Inside the creation of DBRX, the world's most powerful open source AI model

[ad_1]

Last Monday, about a dozen engineers and executives from data science and AI company Databricks gathered in conference rooms connected via Zoom to find out if they had succeeded in creating a top-notch artificial intelligence language model. The team spent months and about $10 million training DBRX, a large language model similar in design to OpenAI's ChatGPT. But they wouldn't know just how powerful their creation was until the results of the final test of its abilities came back.

“We've gone through everything,” Jonathan Frankel, chief neural network architect at Databricks and leader of the team that built DBRX, ultimately told the team, which was responded with whoops, cheers, and applause emojis. Frankel usually stays away from caffeine but was sipping an iced latte after getting a full night's sleep to write the results.

Databricks will release DBRX under an open source license, allowing others to build on top of its work.
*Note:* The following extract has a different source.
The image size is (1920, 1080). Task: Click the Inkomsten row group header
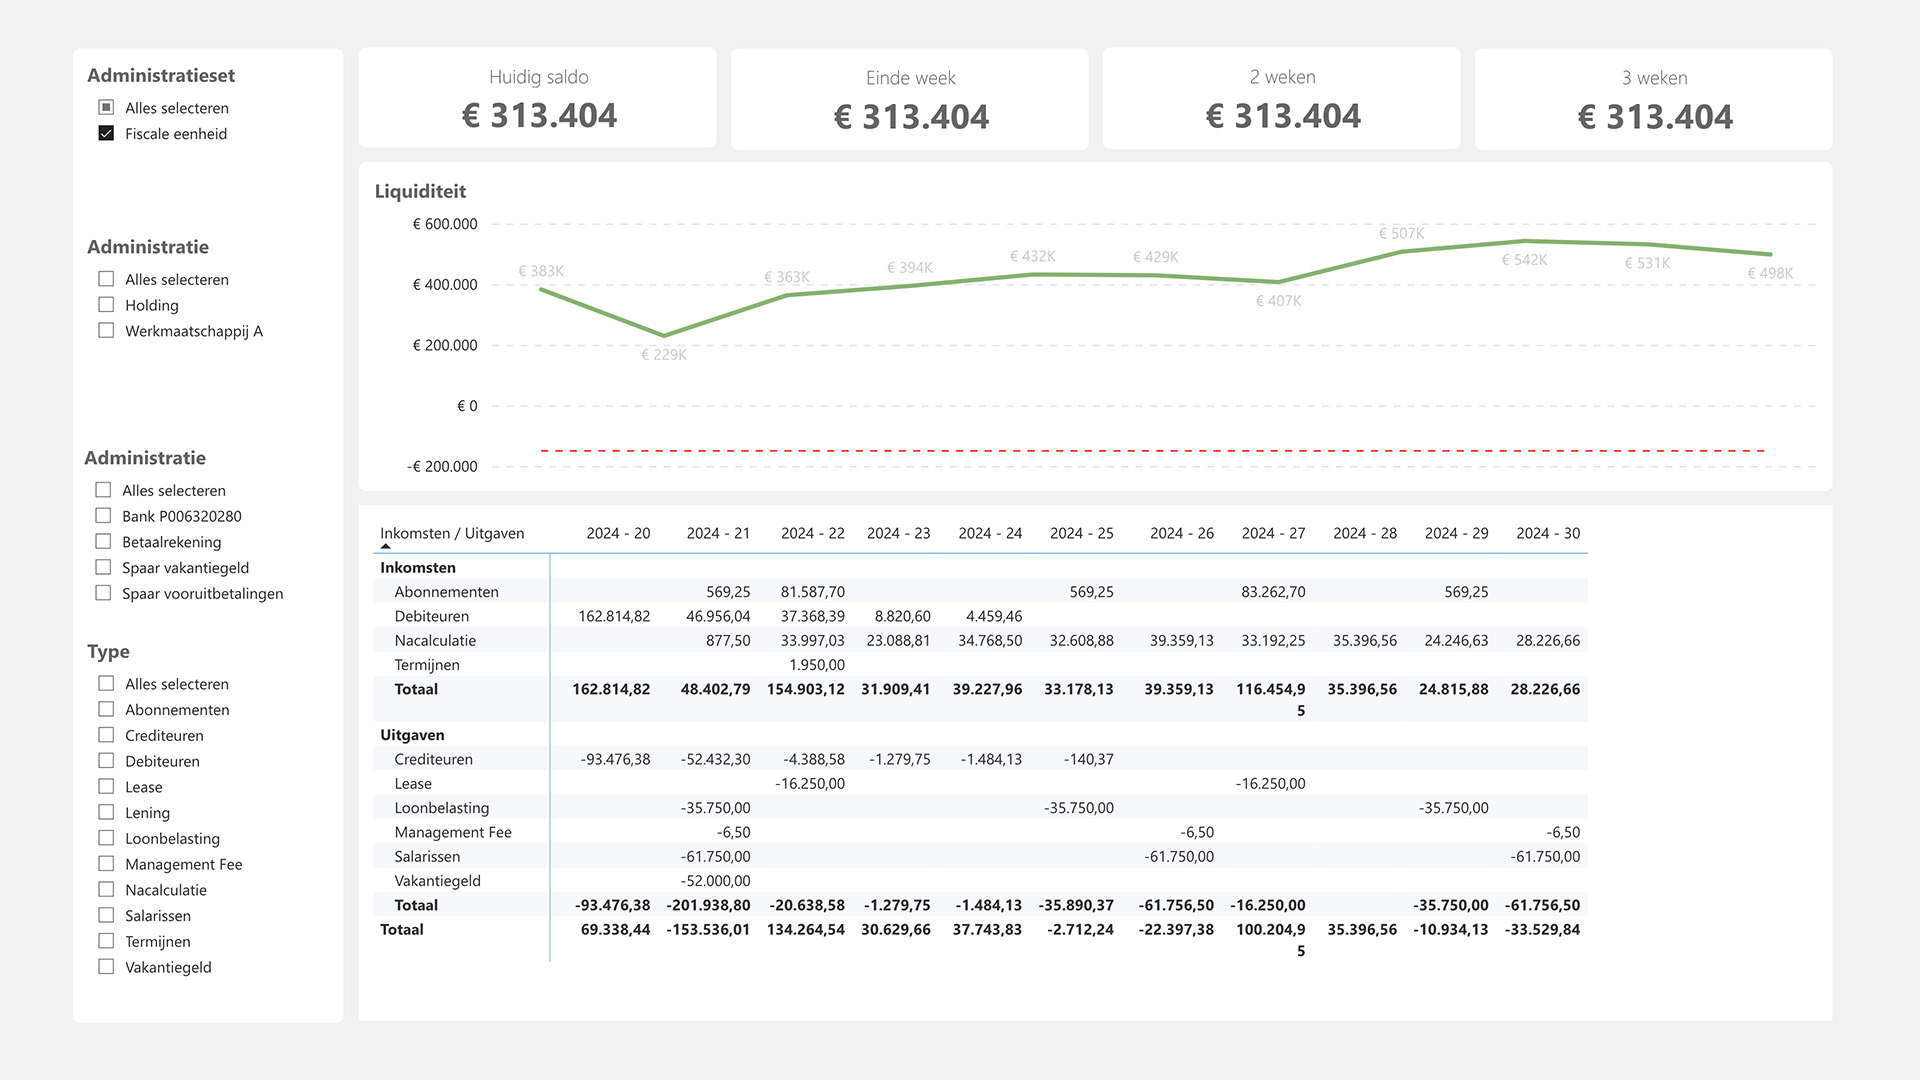[417, 567]
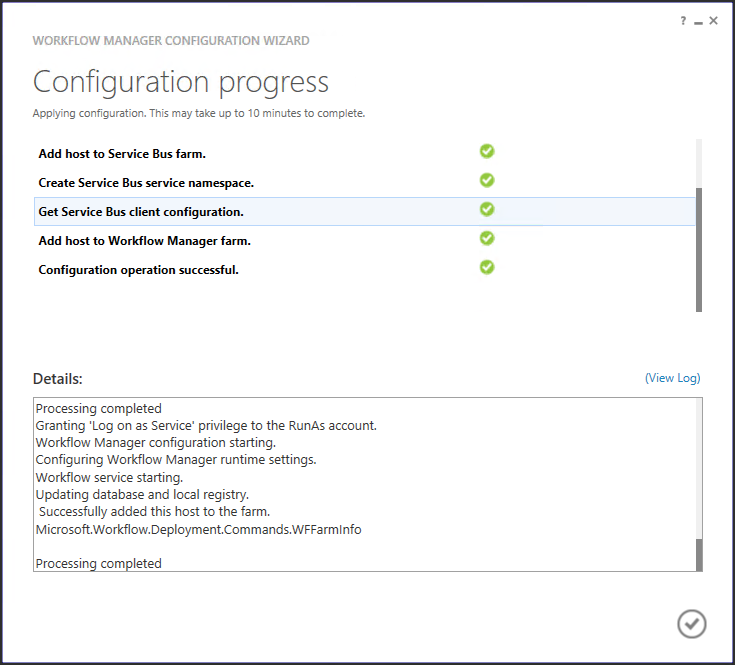Image resolution: width=735 pixels, height=665 pixels.
Task: Click the progress steps list scrollbar
Action: pyautogui.click(x=699, y=248)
Frankel shared data showing that across a dozen or more benchmarks measuring the ability of AI models to answer general knowledge questions, reading comprehension, solve complex logical puzzles and generate high-quality code. , DBRX was superior to every other open source model available.

Four people standing at the corner of a brown and yellow wall in an office space

AI Decision Makers: Jonathan Frankel, Naveen Rao, Ali Ghodsi, and Hanlin Tang.Photograph: Gabriela Hasbun

It outperformed Meta's Llama 2 and Mistral's Mixtral, two of the most popular open source AI models available today. “Yes!” shouted Databricks CEO Ali Ghodsi when the scores came out. “Wait, did we beat Elon's thing?” Frankel responded that he had actually outperformed the Grok AI model recently unveiled by Musk's XAI, adding, “If we get one nasty tweet from him I'll consider it a success.”

To the team's surprise, DBRX was also surprisingly close to GPT-4 by several points, OpenAI's closed model that powers ChatGPT and is widely considered the pinnacle of machine intelligence. “We have installed state-of-the-art technology for open source LLMs,” Frankel said with a big smile.

building blocks

By open-sourcing, DBRX Databricks is further accelerating a movement that is challenging the secretive approach of most major companies to the current generative AI boom. OpenAI and Google closely guard the code for their GPT-4 and Gemini large language models, but some rivals, notably Meta, have released their models for others to use, arguing that it violates the technology. Putting it into the hands of more people will promote innovation. Researchers, entrepreneurs, startups and established businesses.

Databricks says it also wanted to explain the work involved in creating its open source model, something Meta has not done, thanks to some important details about the creation of its Llama 2 model. The company will release a blog post detailing the work involved in building the model, and WIRED will also be invited to spend time with Databricks engineers as they made key decisions during the final stages of the multimillion-dollar process of training DBRX. Had taken. This highlights how complex and challenging it is to build a leading AI model – but also how recent innovations in the field promise to reduce costs. With the availability of open source models like DBRX, it turns out that AI development is not going to slow down any time soon.

Ali Farhadi, CEO of the Allen Institute for AI, says there is a strong need for more transparency in the creation and training of AI models. The sector has become increasingly secretive in recent years as companies try to gain an edge over competitors. He says transparency is especially important when there are concerns about risks arising from advanced AI models. “I'm very happy to see any efforts at openness,” says Farhadi. “I believe a significant portion of the market will move toward the open model. We need more of this.”